--- Testo da leggere ---
Psicologo del lavoro, Cena ha saputo coinvolgere gli ascoltatori con esempi chiari, domande stimolanti e racconti vivaci, stimolando un dialogo aperto: “Non ci sono risposte giuste o sbagliate, la psicologia sociale è una scienza che si costruisce insieme, partendo dalle esperienze e dalle domande”.
La psicologia sociale, ha spiegato il docente, è quella branca della psicologia che si occupa del comportamento umano in contesti collettivi. Studia come pensiamo, agiamo e sentiamo quando siamo in presenza di altri, anche solo immaginandoli. “Individuo e società non sono due cose distinte. L’uno esiste solo in relazione all’altra”. Un’affermazione che trova conferma già in un semplice esercizio mentale: immaginare una persona sola in una stanza. Anche in assenza fisica degli altri, il pensiero di essere osservati, giudicati, valutati condiziona profondamente l’atteggiamento, le azioni, le scelte.
Per comprendere queste dinamiche, la psicologia sociale si avvale del metodo scientifico e di strumenti come l’esperimento: “Situazioni controllate che riproducono la realtà per aiutarci a capire chi siamo davvero”. Ed è proprio attraverso tre celebri esperimenti che Cena ha condotto la sua lezione.
Il primo è quello di Solomon Asch, dedicato al fenomeno del conformismo. Un gruppo di otto persone è invitato a esaminare delle linee stampate su un foglio e identificare quella della stessa lunghezza rispetto a un’altra mostrata in precedenza. Una prova semplicissima, che chiunque riuscirebbe a superare. Ma sette degli otto partecipanti sono complici dello sperimentatore e danno sistematicamente la risposta sbagliata. Solo l’ottavo è all’oscuro dell’inganno. Il risultato? Nel 75% dei casi, anche il soggetto “ingenuo” si adegua al gruppo, pur sapendo che sta sbagliando.
“Perché lo fa?”, domanda il docente. Le risposte possibili sono molte: timore del giudizio, ansia sociale, paura dell’esclusione. Quel che è certo è che l’unanimità ha un potere enorme: basta che uno dei complici rompa lo schema, e il conformismo crolla. “Quando non siamo più soli nel nostro dubbio, possiamo permetterci di essere sinceri”. Cena invita il pubblico a riflettere: “Non è forse capitato anche a voi, nella vita, di dire o fare qualcosa solo per non sentirvi diversi?”
--- Dati forniti ---
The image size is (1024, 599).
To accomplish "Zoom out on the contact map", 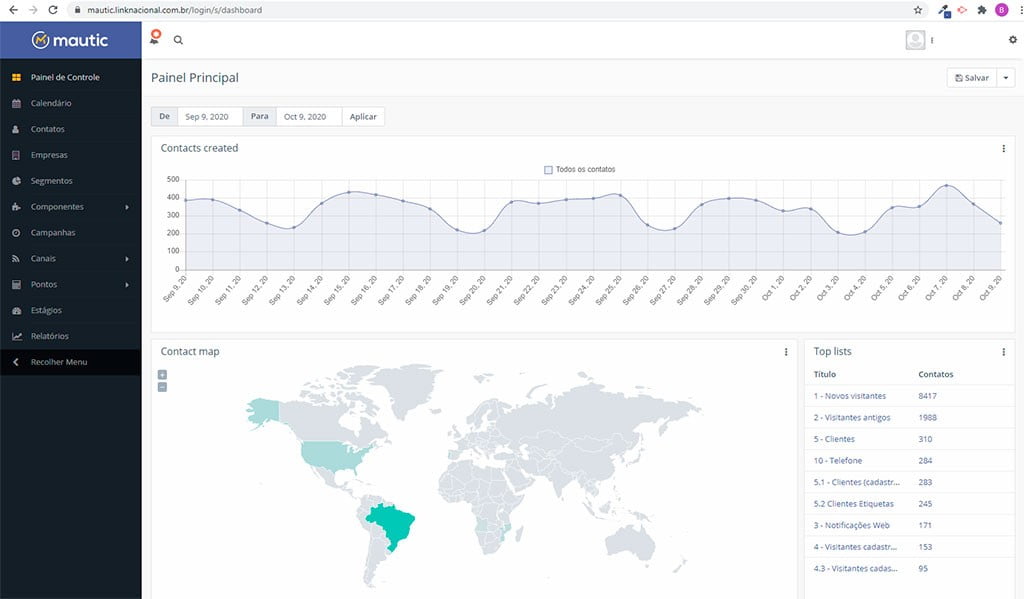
---
**Compiti assegnati**
#1 Nel testo sulla lezione di psicologia sociale, quali motivi indica il docente per cui il soggetto «ingenuo» si adegua al gruppo? Elencali tutti.
#2 Prosegui il testo sulla lezione di psicologia sociale partendo dalla sua ultima frase.

**Risposte ai compiti**
#1
- Timore del giudizio
- Ansia sociale
- Paura dell'esclusione

#2
Il secondo esperimento raccontato è ispirato a un fatto di cronaca drammatico: l’omicidio di Kitty Genovese, avvenuto a New York nel 1964, sotto gli occhi di 38 persone che non mossero un dito. Da qui nasce la teoria della diffusione della responsabilità, approfondita negli studi di John Darley e Bibb Latané. Nell’esperimento, alcuni volontari sono invitati a compilare un questionario in una sala d’attesa. Dopo pochi minuti, da sotto la porta comincia a uscire del fumo. Quando i partecipanti sono soli, reagiscono quasi subito. In gruppo, invece, il tempo di reazione si allunga notevolmente. “Tutti vedono il fumo, ma nessuno si muove, aspettando che qualcun altro prenda l’iniziativa”. Il messaggio è chiaro: quando siamo soli ci sentiamo responsabili, ma in gruppo tendiamo a delegare, a sentirci protetti, anche se nessuno ci ha detto che lo siamo davvero.
“Quante volte nella vita non interveniamo per timore del giudizio, per la paura di sbagliare, per l’idea che qualcuno agirà al posto nostro?”, chiede Cena. Un interrogativo che tocca nel profondo e che apre a un breve ma intenso dibattito tra i presenti.
L’ultimo esperimento illustrato, il più inquietante, è quello di Philip Zimbardo, noto come la prigione di Stanford. Negli anni ’70, ventiquattro studenti universitari — selezionati tra centinaia, tutti psicologicamente sani — vengono divisi casualmente in due gruppi: prigionieri e guardie. La simulazione, che doveva durare due settimane, si svolge nei sotterranei dell’università, trasformati in una finta prigione. Le regole sono semplici: nessuna violenza, solo ruoli da interpretare. Ma bastano pochi giorni perché la situazione degeneri.
Le guardie, protette da occhiali da sole e armate di manganelli, iniziano a umiliare i prigionieri, a privarli del sonno, a punirli con isolamento e privazioni. I detenuti, identificati solo da un numero, si ribellano, scioperano, alcuni crollano psicologicamente. Il clima diventa talmente teso che Christina Maslach, psicologa e compagna di Zimbardo, convince il collega a interrompere tutto al sesto giorno. “Il ruolo ha prevalso sull’identità. Gli studenti si sono trasformati in carnefici e vittime, pur restando le stesse persone”, commenta Cena. Il contesto ha fatto esplodere dinamiche di potere, obbedienza cieca, annullamento dell’empatia.
Al termine della conferenza, il docente lascia ai presenti una domanda, semplice e destabilizzante: “Quanto il contesto sociale influenza davvero le nostre scelte? E quanto siamo consapevoli di quello che ci spinge ad agire?”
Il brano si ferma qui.